The final part of the engineering behind the product was when it should be executed, and this was largely determined by Taiwan’s Formosa bond market, which has a significant impact on US treasuries.

“We had been discussing this solution with our client for many, many months. And when they were starting to get really convinced, they asked us: when do you think we should do this transaction? We immediately responded that it would be most logical to execute in the first part of the year, because that is when the Formosa flow would be coming. So volatility shot up with the start of Covid, but then it came down quite a bit in anticipation of the Formosa season.”

The other benefit of executing at this point was that Crédit Agricole is fairly active in Taiwan’s Formosa market, so the product provided a natural hedge against the sizeable Taiwanese trades that the French bank was making at the time.

“We were able to provide a better price to both our clients because there was a matching flow,” says Lanneluc.

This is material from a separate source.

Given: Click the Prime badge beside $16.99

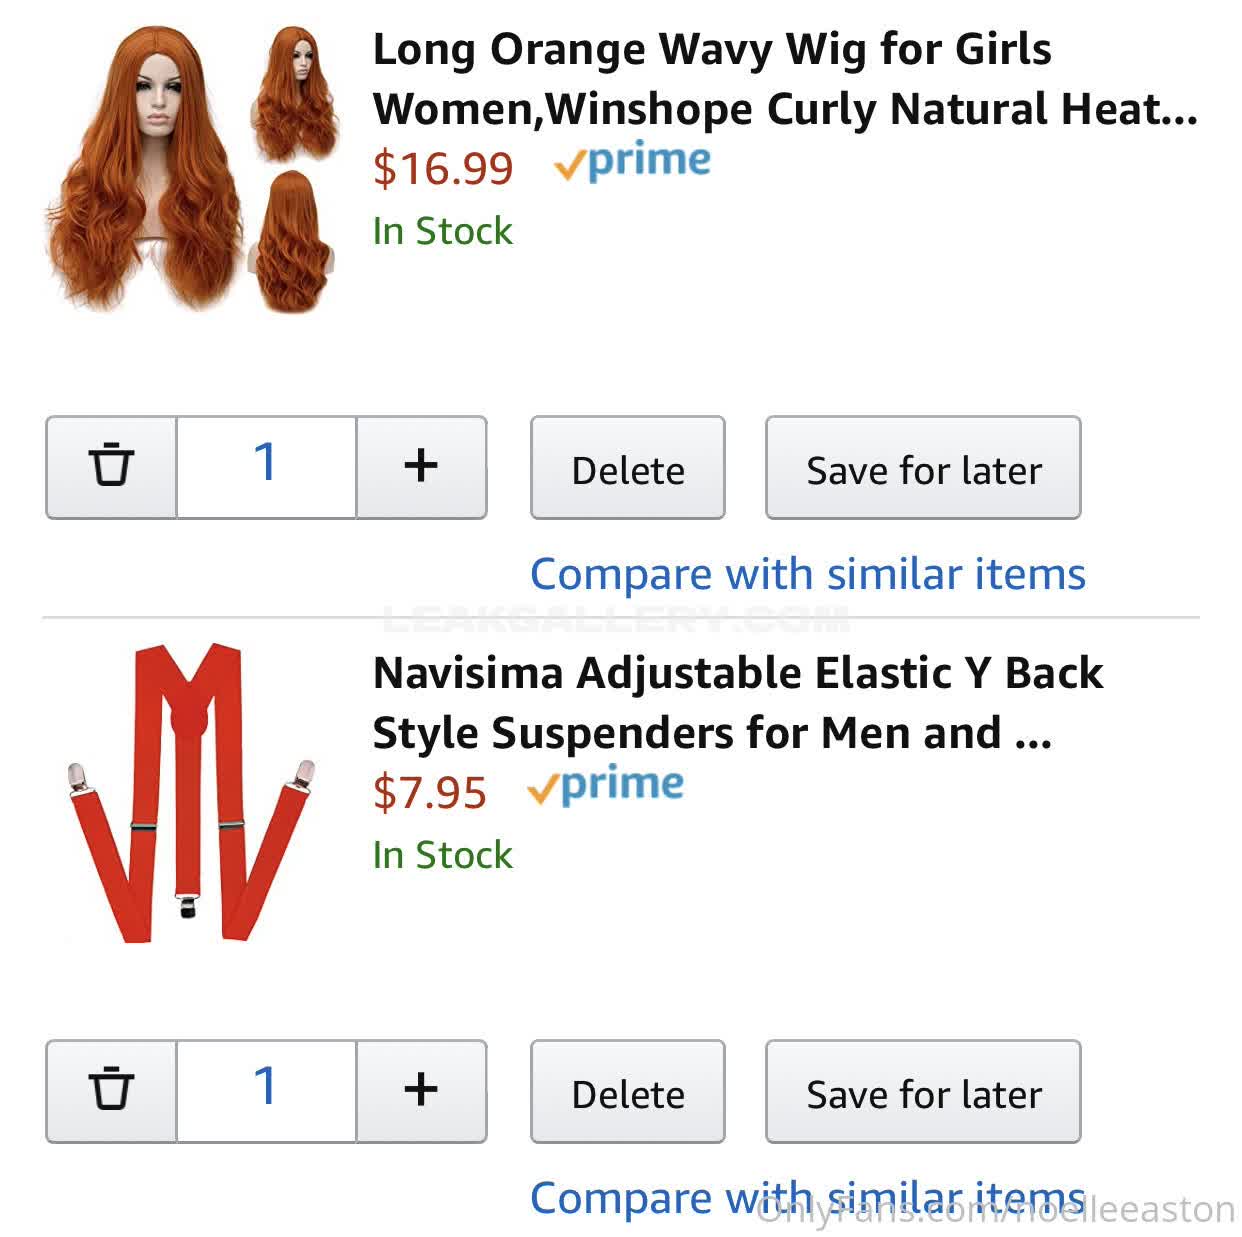Looking at the screenshot, I should (x=632, y=163).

Axa was huge appreciative of the product.

“We were quite impressed by the level of support we received from Crédit Agricole, and the extent to which they understood our balance sheet and the particularities of the life insurance sector, and how well they tailored their product offering to those needs,” says Bohm.

So far this is the only FVA solution that Crédit Agricole has executed in Hong Kong, but Marquer says that at least two other clients are currently exploring the viability of introducing such a product into their convexity hedging. The solution may also be suitable for other jurisdictions in which insurance companies are finding it hard to locate assets of sufficient duration to match their liabilities.

“Markets like Taiwan and South Korea spent years selling policies that with hindsight had guarantees that were too high for where interest rates eventually went,” says Marquer. “These situations require very proactive approaches in terms of ALM management, and deploying derivatives and structured products in a much more intensive fashion than in some of the other regions.”

And then there is the introduction of new solvency frameworks and accounting standards across the region that are currently being rolled out. The IFRS 17 accounting standard for insurance contracts will be introduced in many large Asian insurance markets – including Korea, Taiwan, Hong Kong and Singapore – by 2023, while many of these jurisdictions are simultaneously looking at rolling out a more market-based solvency framework. Implementation of this is already under way in Hong Kong, and should be completed at some point next year.

“These two things will make this solution relevant for Asia for some years to come,” says Marquer.